Core concept: The actuator of behavior. What prompts the user to take action? Triggers come in two forms: external (environment-driven) and internal (emotion-driven). The ultimate goal is to move users from external triggers to internal triggers.

Why it works: Every habit starts with a cue. Without a trigger, there is no behavior. External triggers get users started, but internal triggers — emotions like boredom, loneliness, uncertainty, or fear of missing out — are what drive unprompted, habitual usage. When your product becomes the automatic response to an internal trigger, you have a habit.

Key insights:

  • External triggers (push notifications, emails, buttons, ads, word of mouth) initiate behavior early on
  • Internal triggers (emotions, routines, situations) are the ultimate goal — users prompt themselves
  • The goal is to move users from external triggers to internal triggers over time
  • Map your product to the specific negative emotion it resolves (boredom, loneliness, confusion, FOMO)
  • Effective external triggers must be well-timed, actionable, and lead to the simplest possible next action

Product applications:

Context

Application

Example

Onboarding

Use external triggers to establish first loop

Welcome email with one clear action to take

Retention

Map product to internal emotional trigger

Instagram resolves boredom; Google resolves confusion

Re-engagement

External triggers bridge gaps until habit forms

Push notification: "Your friend just posted a photo"

Emotion mapping

Identify which negative emotion your product addresses

Loneliness → Facebook; Uncertainty → Twitter/News apps

Trigger audit

Evaluate if users still need external prompts

If yes after 30 days, internal trigger hasn't formed

Copy patterns:

  • "You might be wondering about..." (hooks into uncertainty)
  • "Don't miss what happened while you were away" (FOMO trigger)
  • "Your friend just..." (social/external trigger bridging to internal)
  • "Pick up where you left off" (routine trigger)
  • Notification copy should name the emotion: "Curious what's new?"

Ethical boundary: Never exploit vulnerable emotional states (depression, addiction, grief) as triggers. Triggers should connect users to genuine value, not manufacture anxiety to drive opens.

See: references/triggers.md for detailed trigger design, emotion mapping, and external-to-internal transition strategies.

2. Action

Core concept: The simplest behavior done in anticipation of a reward. Guided by the Fogg Behavior Model: B = MAT (Behavior = Motivation + Ability + Trigger). All three must converge at the same moment for action to occur.

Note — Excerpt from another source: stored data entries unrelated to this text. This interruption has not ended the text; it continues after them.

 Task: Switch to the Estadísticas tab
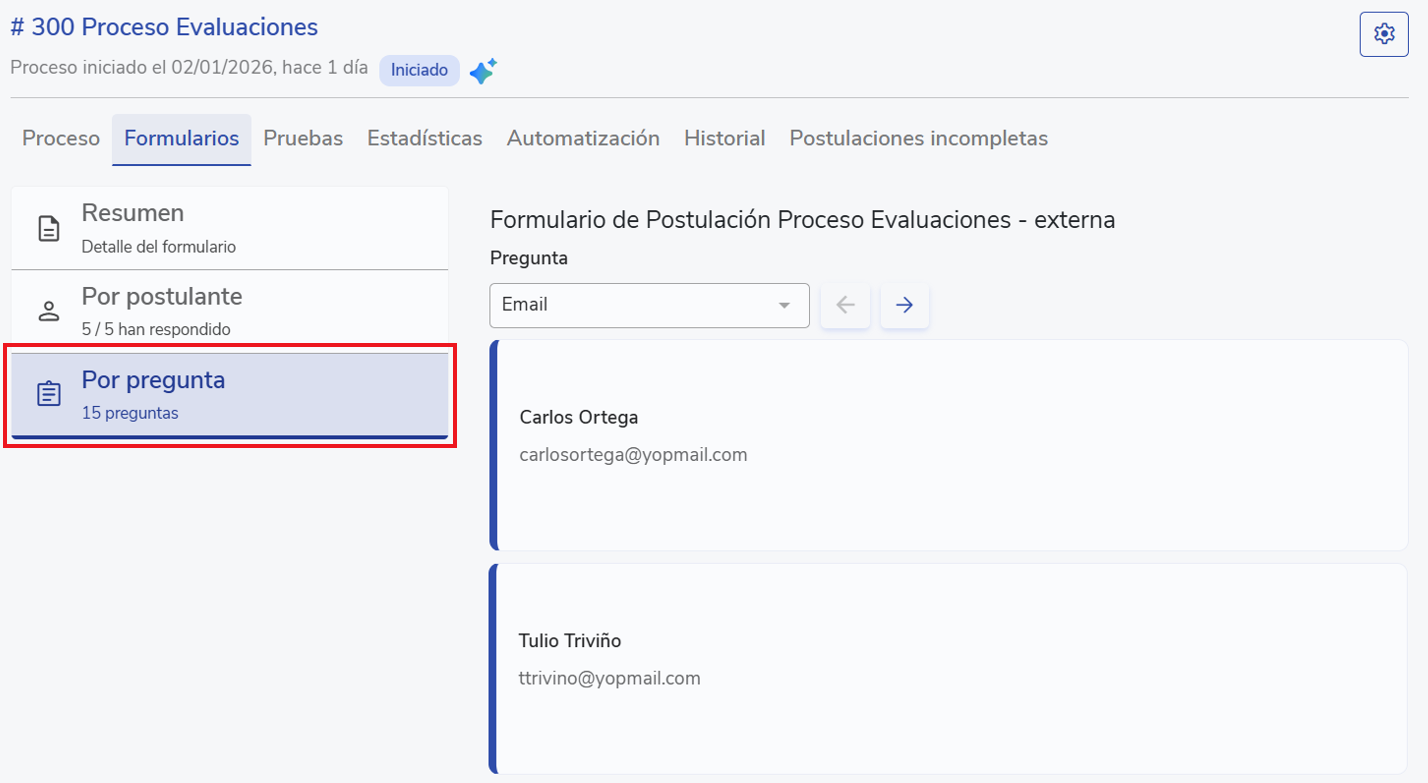click(x=424, y=139)
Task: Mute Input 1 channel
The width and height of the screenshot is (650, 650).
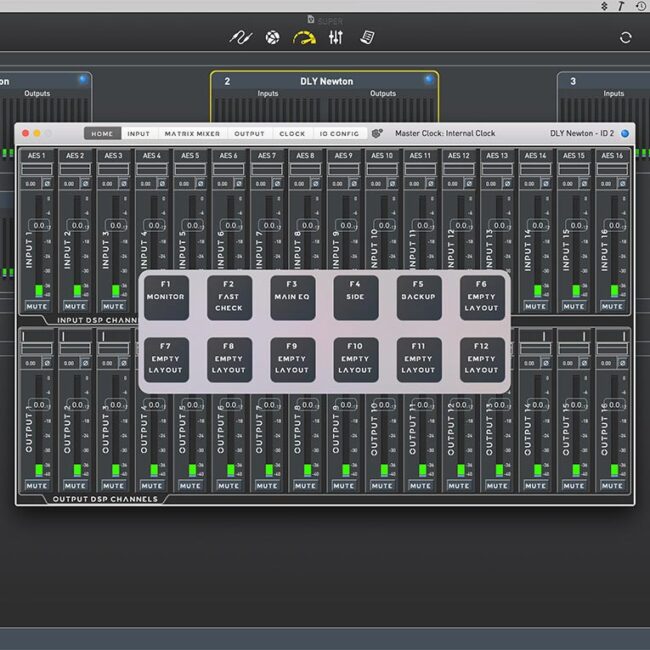Action: 37,306
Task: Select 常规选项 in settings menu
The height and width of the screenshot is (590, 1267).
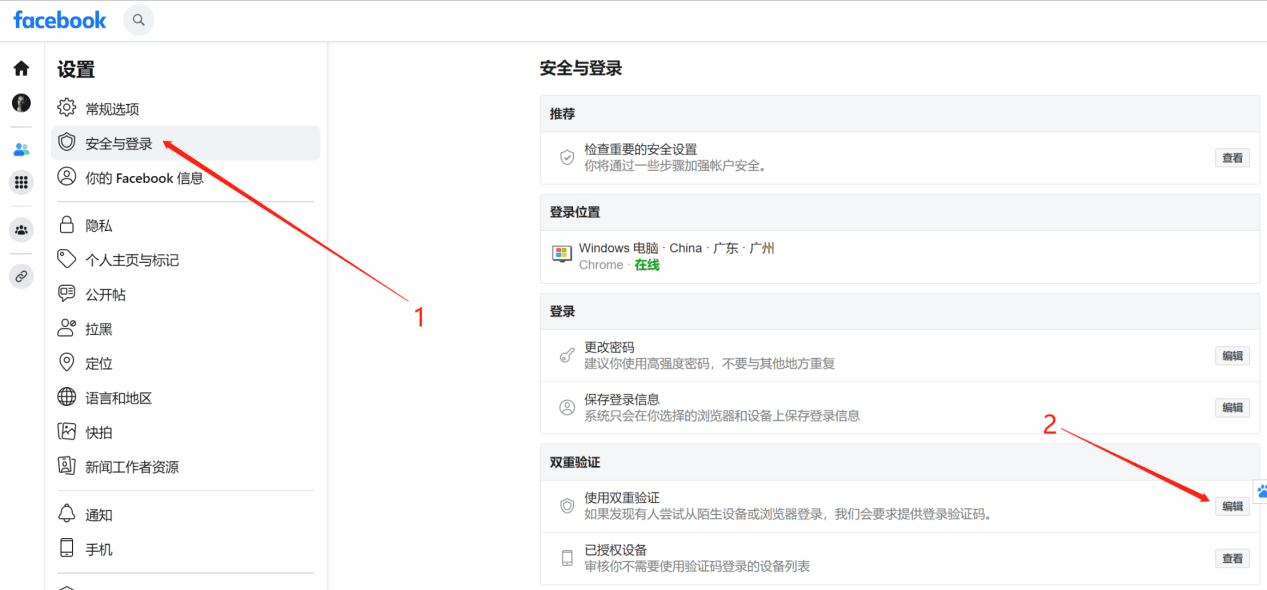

Why it works: Increasing motivation is hard and unreliable. Reducing friction (increasing ability) is easier and often more effective. The key insight is that making the action simpler is almost always a better strategy than trying to increase motivation. Every extra step, field, or decision is a point where users drop off.

Key insights:

  • Fogg Behavior Model: Behavior = Motivation x Ability x Trigger — all three must be present simultaneously
  • Six elements of simplicity (ability): time, money, physical effort, brain cycles, social deviance, non-routine
  • Increasing ability (reducing friction) is almost always more effective than increasing motivation
  • The action should be the simplest behavior in anticipation of the reward — not the full task
  • Hick's Law: more choices = slower decisions; reduce options to increase action rate

Product applications:

Context

Application

Example

Signup flow

Minimize fields and steps to reduce friction

One-click Google/Apple sign-in instead of form

Core action

Make the key behavior completable in seconds

Twitter: type 280 characters and post (vs. write a blog)

Simplicity audit

Evaluate each of the six ability factors

Can user complete core action in under 60 seconds?

Progressive disclosure

Ask for more only after initial reward

Duolingo: play first, create account later

Friction removal

Identify and eliminate unnecessary steps

Autocomplete, defaults, skip options, smart prefills

Copy patterns:

  • "Just one tap to..." (emphasizes simplicity)
  • "Takes less than 60 seconds" (time simplicity)
  • "No credit card required" (money/risk simplicity)
  • "We've set up defaults for you" (brain cycle simplicity)
  • Buttons should be verbs: "Post", "Save", "Share" — not "Submit" or "Continue"

Ethical boundary: Reducing friction should make genuinely valuable actions easier — not trick users into actions they'd regret. Dark patterns that hide costs or consequences behind simple actions are unethical.

See: references/triggers.md for how triggers connect to the action phase, and references/product-applications.md for action design across product types.

3. Variable Reward

Core concept: The phase that keeps users coming back. The anticipation of reward — not the reward itself — creates dopamine. Critically, rewards must be variable (unpredictable) to maintain engagement. Predictable rewards lose their power over time.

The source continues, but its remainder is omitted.